В. Брянцева стремится сблизить Рахманинова со Скрябиным по признакам «художественного темперамента» и по «отзывчивости на учащенный «эмоциональный пульс» эпохи. Однако сближение (как и разграничение) направлений и стилей по столь общим признакам, как «оборонительность» и «академичность», «художественный темперамент» и т. д., данным в столь декларативном, недифференцированном виде, по существу только нейтрализует особенности развития русской музыки в названный период. Пользуясь подобным методом, можно сколь угодно произвольно сближать и разъединять творческие индивидуальности, упуская из виду мировоззрение и эстетику композитора, свойства его художественной натуры. Неудивительно, что, упоминая вскользь о сложности и противоречивости художественной индивидуальности Рахманинова, автор, по сути, отказывается рассматривать его творчество в этом аспекте, ограничиваясь заявлением, что «именно он явился композитором самым разносторонним и гармоничным» среди музыкантов своего поколения.

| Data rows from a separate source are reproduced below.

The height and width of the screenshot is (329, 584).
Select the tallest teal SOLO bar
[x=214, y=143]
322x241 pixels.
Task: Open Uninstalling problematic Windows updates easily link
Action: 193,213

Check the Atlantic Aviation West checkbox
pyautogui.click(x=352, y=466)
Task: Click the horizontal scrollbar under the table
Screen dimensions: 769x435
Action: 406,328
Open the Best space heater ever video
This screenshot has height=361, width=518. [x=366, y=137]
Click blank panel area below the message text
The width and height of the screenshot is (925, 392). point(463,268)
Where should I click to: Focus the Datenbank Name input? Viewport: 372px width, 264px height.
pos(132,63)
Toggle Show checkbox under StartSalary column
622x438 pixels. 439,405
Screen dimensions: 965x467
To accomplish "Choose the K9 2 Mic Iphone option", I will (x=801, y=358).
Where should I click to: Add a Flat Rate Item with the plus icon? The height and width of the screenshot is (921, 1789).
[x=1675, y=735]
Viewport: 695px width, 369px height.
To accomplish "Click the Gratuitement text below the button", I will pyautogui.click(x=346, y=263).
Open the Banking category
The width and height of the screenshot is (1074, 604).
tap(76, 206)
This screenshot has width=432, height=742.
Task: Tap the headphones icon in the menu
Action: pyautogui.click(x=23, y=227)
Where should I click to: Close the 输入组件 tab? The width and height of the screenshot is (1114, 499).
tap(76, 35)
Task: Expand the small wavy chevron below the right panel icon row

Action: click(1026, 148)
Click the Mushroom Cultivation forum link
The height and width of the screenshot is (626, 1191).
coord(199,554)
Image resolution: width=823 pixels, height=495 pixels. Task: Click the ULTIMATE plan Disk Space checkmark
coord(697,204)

Гений Рахманинова (как, впрочем, и других великих композиторов) отнюдь не утверждается апологетическими декларациями, а требует всестороннего познания и осмысления в свете исторических традиций, фактов творчества и биографии. Здесь продуктивен сравнительно-исторический метод: он может помочь определить место композитора в кругу явлений эпохи. Но когда изучение явлений подменяется лишь упоминанием некоторых из них (причем часто с отрицательным знаком), то становится ясным, что в суждениях В. Брянцевой достаточно сильно сказывается субъективизм. Автор заявляет, например, о том, что членам «Могучей кучки» была свойственна тема «судьбы народной»; Чайковскому же (а за ним и Рахманинову) — тема «судьбы человеческой». В столь отвлеченной постановке эту проблему вообще трудно рассматривать. Но все же ясно, что противопоставление «народного» и «человеческого» здесь достаточно искусственно и что относить по этому признаку, допустим, «Бориса Годунова», романсы Римского-Корсакова и Бородина к «народному», а, скажем, Четвертую симфонию, романсы Чайковского и фортепианные концерты Рахманинова — к «человеческому» было бы ошибочно.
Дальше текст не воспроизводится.